Daily Energy Report
OPEC crude oil production, reactions to the OPEC+ meeting, Aramco’s OSPs, challenges to China’s renewable power projects, Italy’s coal-fired power plants, and more
CHART OF THE DAY: OPEC Production versus Call on OPEC
Figure (1) above shows OPEC’s monthly crude oil production year-on-year. Production levels for June and July are our estimates (dotted red line) based on various factors, including the recent Saudi additional voluntary cut of 1 mb/d for July. The dotted black line represents the quarterly average of the call on OPEC as we calculated it based on data from the latest OPEC Monthly Oil Market Report.
EOA’s Main Takeaway:
As we stated in our commentary yesterday, and following the OPEC+ eventful meeting, the Saudi cut is intended to regain the market narrative, and it is not driven by weak oil demand. However, the dotted black line in the chart above represents the Call on OPEC, the difference between global oil demand and non-OPEC supply (and OPEC NGLs). The gap between the call on OPEC, the black dotted line, and OPEC's estimated production in July, the red dotted line, shows a shortage, which should be filled either by an increase in OPEC production, a withdrawal from inventories, or both, later this year. As we indicated in our pre-OPEC+ meeting commentary, and in the absence of a recession, OPEC has no choice but to hike production later this year. Any increase in output will happen easily and smoothly— those who volunteered to cut will start increasing production first. Oil producers who applied the largest cuts will be the main members to increase production as demand and prices rise.

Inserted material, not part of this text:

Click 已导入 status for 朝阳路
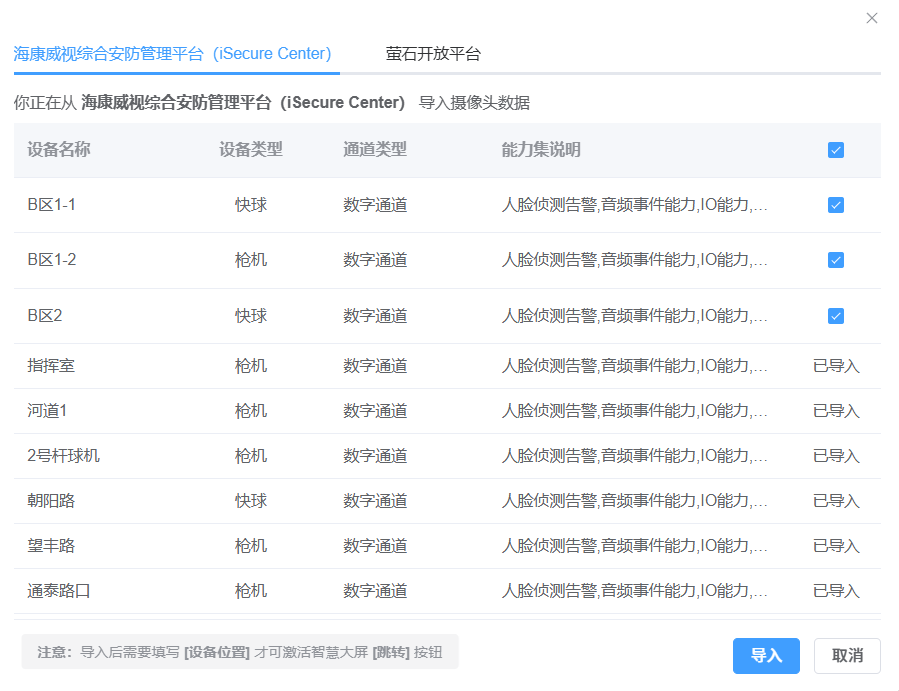The width and height of the screenshot is (899, 691). coord(836,501)
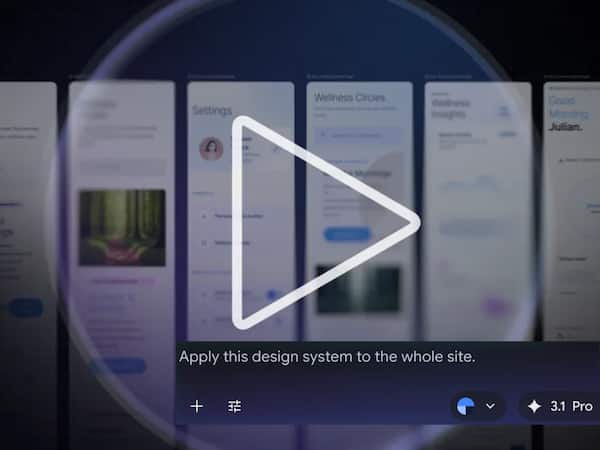The width and height of the screenshot is (600, 450).
Task: Open the 3.1 Pro model selector
Action: (x=560, y=407)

The bottom line here is that something got to give: either OPEC has to lower its forecasts, or OPEC has to increase production.
STORY OF THE DAY
Following the OPEC+ meeting on Sunday, Saudi Aramco increased today its oil prices to Asian, European, and North American buyers, according to media reports.
Prices of Arab Light crude were increased by $0.45/b for Asian customers. Prices of other Saudi crudes were also raised by the same amount. Meanwhile, Saudi crude grades sold to North American buyers were raised by $0.90/b, and the same goes for prices for Northern Europe, according to the Wall Street Journal. Aramco also raised the OSPs of all crude varieties for Mediterranean customers by $0.60/b.
After Sunday’s OPEC+ meeting, observers and analysts in the oil market, including us, said that Aramco needed to lower its OSPs, which obviously did not happen.